5.29.2013

Bright and Scary.

I’ve been doing a lot of driving, usually up and down Memorial Drive, next to the Charles River, black like glass.

I’ve long told myself that I like to drive there because I love Boston, and this is me enjoying the city. But it’s really because I love water, and dark winding roads that are split by yellow lines, and tall, beautiful trees that cover the road and disappear into the sky.

In short, I love driving on Memorial Drive because it reminds me of where I grew up, not where I think I like to live.

I drove Memorial Drive again tonight, and it was a good drive. Usually, I drive because I’m conflicted, and I need my hands turning the wheel and the music going to help my brain calm down. The past two nights, I’ve driven because I’m free, and I need time to sit there and love it, and to tell God thank you even though I don’t know how I came to be at ease.

I have big decisions coming in my life, big choices that have to be made. I didn’t how to make them before, and I still don’t know how to make them now, but the difference between driving in angst and driving in freedom has been just a few nights, and some well-placed words from friends, and some pure grace from God. I have long sought and prayed, and it appears that this time the road’s bends are going to end a different way.

The crazy thing about tonight was that, when I left a friend’s home and took to the darkened streets, a thunderstorm was coming. I’ve always loved thunderstorms — we get really good ones up where I’m from in the Adirondacks, where the air is thick and hot and sticky and then suddenly starts popping out big, wet raindrops. It was like that tonight, and I put the windows down as the drops began to fall.
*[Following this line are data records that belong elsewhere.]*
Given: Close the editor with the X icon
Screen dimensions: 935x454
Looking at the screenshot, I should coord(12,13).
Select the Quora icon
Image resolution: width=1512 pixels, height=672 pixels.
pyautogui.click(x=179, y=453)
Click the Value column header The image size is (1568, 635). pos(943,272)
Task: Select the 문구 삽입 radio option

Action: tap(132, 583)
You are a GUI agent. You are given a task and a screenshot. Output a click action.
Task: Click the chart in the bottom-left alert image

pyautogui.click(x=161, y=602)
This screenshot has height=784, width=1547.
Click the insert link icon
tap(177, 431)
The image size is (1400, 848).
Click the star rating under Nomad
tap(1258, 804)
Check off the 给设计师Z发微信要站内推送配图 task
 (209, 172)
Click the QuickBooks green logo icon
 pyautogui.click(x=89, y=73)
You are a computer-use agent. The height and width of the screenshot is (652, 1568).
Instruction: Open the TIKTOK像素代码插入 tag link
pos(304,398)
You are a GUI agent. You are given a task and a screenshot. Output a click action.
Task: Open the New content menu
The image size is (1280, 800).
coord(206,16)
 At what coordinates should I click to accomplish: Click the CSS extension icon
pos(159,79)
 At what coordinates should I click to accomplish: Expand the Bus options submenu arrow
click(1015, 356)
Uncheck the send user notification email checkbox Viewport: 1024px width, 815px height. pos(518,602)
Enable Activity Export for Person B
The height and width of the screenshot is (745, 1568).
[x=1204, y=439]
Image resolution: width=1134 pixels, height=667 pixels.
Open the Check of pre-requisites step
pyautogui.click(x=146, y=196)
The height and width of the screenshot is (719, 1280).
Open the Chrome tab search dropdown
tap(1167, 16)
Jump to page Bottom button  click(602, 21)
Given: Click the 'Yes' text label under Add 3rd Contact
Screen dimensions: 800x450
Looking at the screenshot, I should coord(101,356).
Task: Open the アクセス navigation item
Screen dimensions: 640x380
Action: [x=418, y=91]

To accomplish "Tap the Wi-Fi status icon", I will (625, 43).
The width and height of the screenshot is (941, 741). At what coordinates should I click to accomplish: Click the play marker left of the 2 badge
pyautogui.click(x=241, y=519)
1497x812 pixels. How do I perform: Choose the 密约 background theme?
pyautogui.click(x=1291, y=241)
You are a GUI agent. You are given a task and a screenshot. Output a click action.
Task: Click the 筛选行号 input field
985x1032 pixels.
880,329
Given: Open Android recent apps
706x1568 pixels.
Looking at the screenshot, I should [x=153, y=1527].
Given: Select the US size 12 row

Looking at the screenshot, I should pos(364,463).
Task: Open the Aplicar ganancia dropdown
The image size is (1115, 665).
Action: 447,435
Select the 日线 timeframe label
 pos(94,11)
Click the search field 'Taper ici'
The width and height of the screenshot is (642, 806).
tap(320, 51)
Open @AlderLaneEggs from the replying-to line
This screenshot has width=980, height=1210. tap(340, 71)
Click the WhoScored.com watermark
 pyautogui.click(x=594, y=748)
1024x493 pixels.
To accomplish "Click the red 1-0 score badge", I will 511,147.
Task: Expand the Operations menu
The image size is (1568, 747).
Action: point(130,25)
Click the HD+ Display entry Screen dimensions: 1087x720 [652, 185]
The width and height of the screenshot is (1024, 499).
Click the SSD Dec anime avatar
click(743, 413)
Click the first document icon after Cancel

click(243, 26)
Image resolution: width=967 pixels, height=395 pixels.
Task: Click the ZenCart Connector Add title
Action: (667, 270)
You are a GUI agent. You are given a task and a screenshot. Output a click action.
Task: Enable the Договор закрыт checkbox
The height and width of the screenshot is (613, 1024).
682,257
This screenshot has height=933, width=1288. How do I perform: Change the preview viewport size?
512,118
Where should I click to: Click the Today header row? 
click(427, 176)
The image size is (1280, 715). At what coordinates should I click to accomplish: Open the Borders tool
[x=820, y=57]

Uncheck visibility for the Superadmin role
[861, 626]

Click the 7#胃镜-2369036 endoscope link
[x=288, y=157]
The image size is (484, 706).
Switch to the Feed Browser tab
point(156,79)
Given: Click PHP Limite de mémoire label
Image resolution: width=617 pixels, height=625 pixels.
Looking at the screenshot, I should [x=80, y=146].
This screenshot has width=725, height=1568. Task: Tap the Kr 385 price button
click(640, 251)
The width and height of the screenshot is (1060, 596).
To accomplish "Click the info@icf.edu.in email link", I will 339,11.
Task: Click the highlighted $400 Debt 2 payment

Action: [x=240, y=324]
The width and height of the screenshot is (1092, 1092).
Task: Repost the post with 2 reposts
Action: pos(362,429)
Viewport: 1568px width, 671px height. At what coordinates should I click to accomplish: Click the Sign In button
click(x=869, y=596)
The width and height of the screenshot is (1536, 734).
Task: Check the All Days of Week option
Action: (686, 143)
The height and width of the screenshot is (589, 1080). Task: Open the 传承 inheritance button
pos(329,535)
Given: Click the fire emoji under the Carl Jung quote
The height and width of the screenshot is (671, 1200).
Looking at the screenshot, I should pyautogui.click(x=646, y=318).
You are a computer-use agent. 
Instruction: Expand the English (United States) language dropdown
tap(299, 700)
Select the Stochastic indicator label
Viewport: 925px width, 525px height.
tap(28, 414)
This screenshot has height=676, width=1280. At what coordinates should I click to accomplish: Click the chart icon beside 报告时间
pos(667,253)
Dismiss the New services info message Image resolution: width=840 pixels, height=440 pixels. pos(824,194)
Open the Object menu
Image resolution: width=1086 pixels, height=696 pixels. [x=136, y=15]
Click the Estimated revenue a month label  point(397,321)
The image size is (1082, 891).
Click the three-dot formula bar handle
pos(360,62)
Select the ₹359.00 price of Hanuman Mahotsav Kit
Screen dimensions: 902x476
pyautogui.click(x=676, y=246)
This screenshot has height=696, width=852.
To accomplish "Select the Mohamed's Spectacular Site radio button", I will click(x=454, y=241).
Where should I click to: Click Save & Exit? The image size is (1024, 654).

The best part about thunderstorms, though, is the lightning. When real lightning comes at night, oh so close, it lights up the entire sky. For that brief flashing second, everything is like day and perfectly clear. It’s awesome.

I drove toward home, but when I got there, I turned down Memorial Drive instead, slipping along the curves in the dark night with the raindrops falling. The lightning was striking, more often and more often, and the whole river was being lit up. My path down Memorial Drive was getting me closer and closer to the source, closer to where I could see the white arcing down, closer to where it could be really dangerous.

It was so bright, and so scary. It was just like the freedom I just found. In a minute, everything is so clear and you just want to run into it, but at the same time, you know you’re flirting with something that could go very badly very quickly.

But I had a different card in my deck tonight as I drove down Memorial Drive. When you’re driving toward lightning and you think to yourself that you wouldn’t mind if your car got hit or something, because you’d just find a way to repair it, that’s a good sign that you may finally have peace. And I do have peace. I’m driving toward lightning, and I have all the peace and wonder I’ve ever had when I was a kid or a carefree teenager or a person who knows she’s not bound by expectations or what she could lose.

The thunder is loud, and the lightning is outside now. My only wish is that I could get in my car and drive straight toward it, right away.